To build a stronger and resilient world from the economic, health and social devastation of COVID-19 and the crises of
inequality and climate change which preceded it, the World Bank and International Monetary Fund must move beyond
structural reforms driven by market fundamentalism. Two new reports catalogue decades of failed policies that weakened
the social contract and left countries vulnerable to the pandemic and economic crisis.
In an unprecedented global crisis, millions of people are losing their jobs and being pushed into poverty. This comes on
the heels of a fragile and incomplete recovery from the 2008-2009 global financial crisis, in which a rapid shift from
stimulus to austerity and attacks on working people fatally undermined initial progress. “The IMF’s renewed supply-side push: Four decades of structural adjustment and austerity conditionality” traces the central role of the Fund in these destructive decisions following the global financial crisis as part of a
longer arc of failed policies.
“After a crisis in 2008 caused by the financial sector and bailouts for those responsible, working people became the
target of an all-out attack on collective bargaining, labour rights and public services. As we plan economic recovery
plans from the damage caused by COVID-19, we cannot repeat the same mistakes of prematurely ending stimulus and pursuing
harsh spending cuts that undermine growth” said Sharan Burrow, ITUC General Secretary.
In 2015, the UN Sustainable Development Goals presented an opportunity to turn the page with a universal agenda for
decent work, gender equality, social protection and more. However, energy has been redirected to promoting the interests
of private investors as the only way to finance sustainable development. The World Bank has been at the forefront as
detailed in “Market fundamentalism and the World Bank Group: from Structural Adjustment Programmes to Maximizing Finance for
Development and beyond”. The Maximizing Finance for Development approach adopted by the Bank shifts the institution away from catalytic
investments and towards policy reforms to benefit private foreign investors, or even financial engineering to protect
their investments.
More than $100 billion has left emerging market countries since the onset of COVID-19, in the largest and most rapid
case of capital flight in history.
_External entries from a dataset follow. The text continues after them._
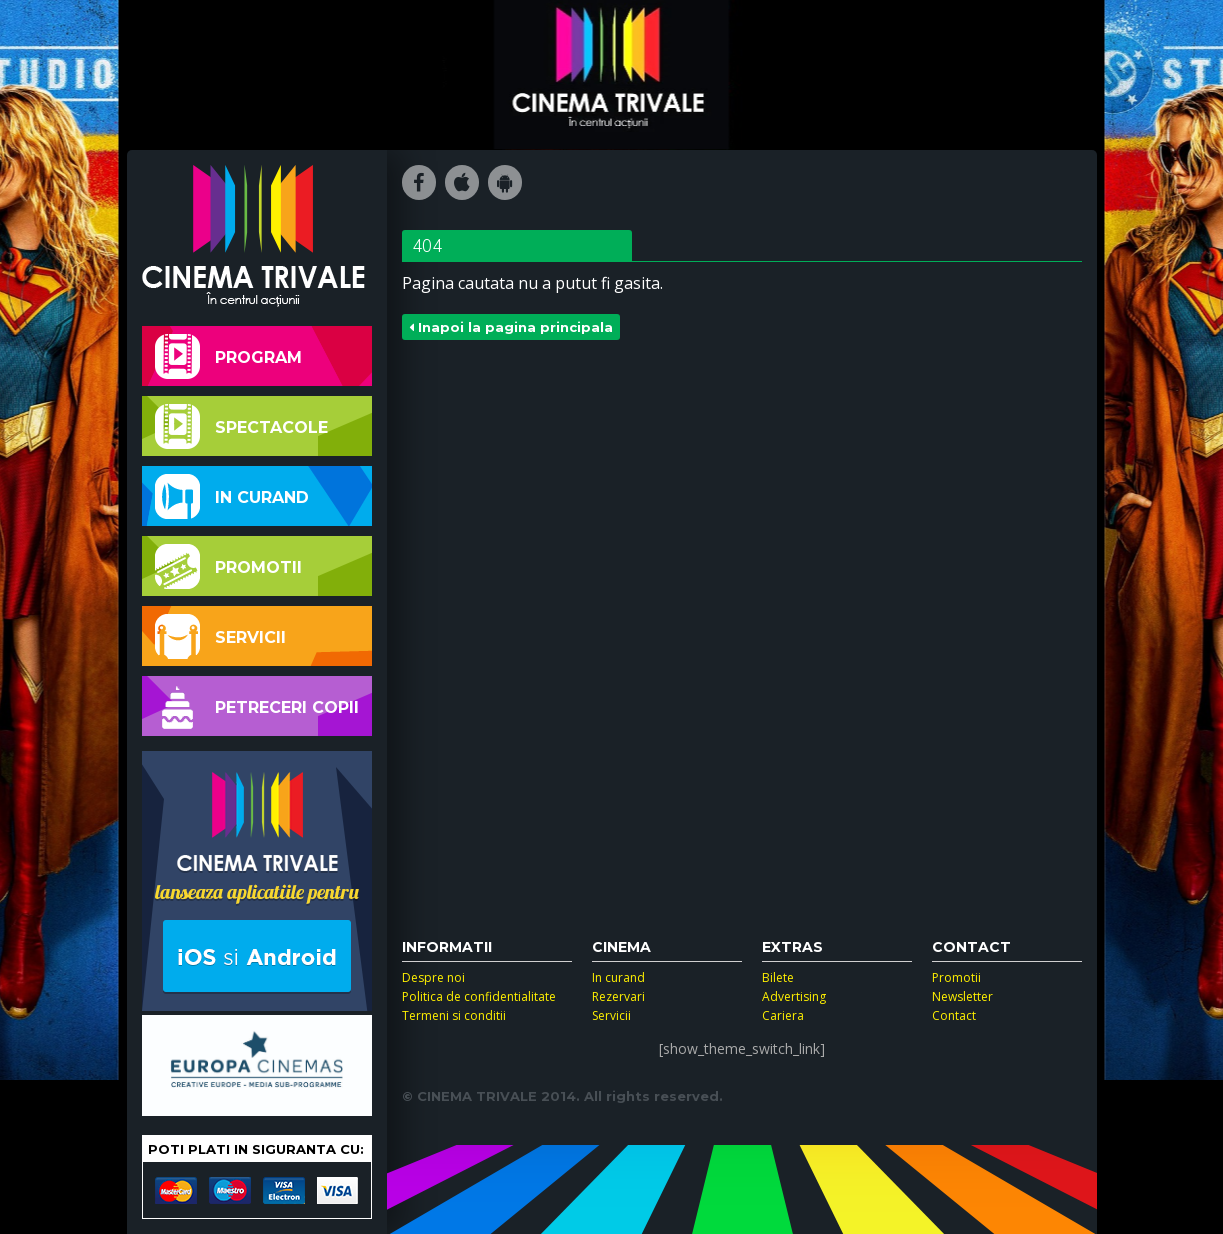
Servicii (220, 636)
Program (228, 356)
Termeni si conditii (454, 1015)
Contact (954, 1015)
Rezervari (618, 996)
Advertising (794, 996)
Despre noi (433, 977)
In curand (232, 496)
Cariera (783, 1015)
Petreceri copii (257, 706)
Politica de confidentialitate (479, 996)
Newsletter (962, 996)
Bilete (778, 977)
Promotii (228, 566)
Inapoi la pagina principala (511, 327)
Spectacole (241, 426)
These two reports describe how World Bank and IMF policy recommendations on capital
markets and financing for development contributed to fragility, financialization and inflows of speculative private
capital. Simultaneously, the institutions have frustrated the creation of quality employment, public services, and
policies to raise wages.
Left unchecked, the ravages of the current crisis will compound three decades of lost progress on development. The
reports document a shift at the World Bank and IMF in the 1980s, when the Reagan administration pursued ideological
agenda that changed the operations of the international financial institutions. This shift initiated the era of
structural adjustment programmes that imposed a strict set of deregulatory supply-side policies labelled the Washington
Consensus. Although this straitjacket was abandoned in the early 2000s, the reports document that since then the
international financial institutions have continued to be guided by market fundamentalism, with many changes being
cosmetic rather than substantive reforms to the institutions.
“Massive capital flight, severe debt burdens and the effects of failed policies are dragging down developing countries
at a time when they need to prepare inclusive stimulus and reconstruction plans. Now is the time to commit to an
extension of debt relief for two years with an end to austerity measures as conditionality and an alignment with
investment in SDGs and put an end to loan conditions and policy advice promoting failed approaches. This is especially
necessary in World Bank Development Policy Loans and the standard IMF loan agreements that will follow the current round
of emergency response financing. International financial institutions need to change more than just their rhetoric by
aligning their operations with international labour standards, evidence-based policies for growth with shared
prosperity, and the Sustainable Development Goals,”
“Multilateralism will need reform to ensure global coordination for economic recovery plans that deliver global social
protection funds for poorer countries, realigns debt relief with conditionality for SDGs, provides investment not
austerity, rebalance trade rules with fundamental labour rights and environmental standards, see a treaty on business
and human rights that mandate due diligence and reforms taxation rules to eliminate tax havens. The IMF and World Bank
must not be a barrier to the New Social Contract on which recovery must be built,” said Sharan Burrow.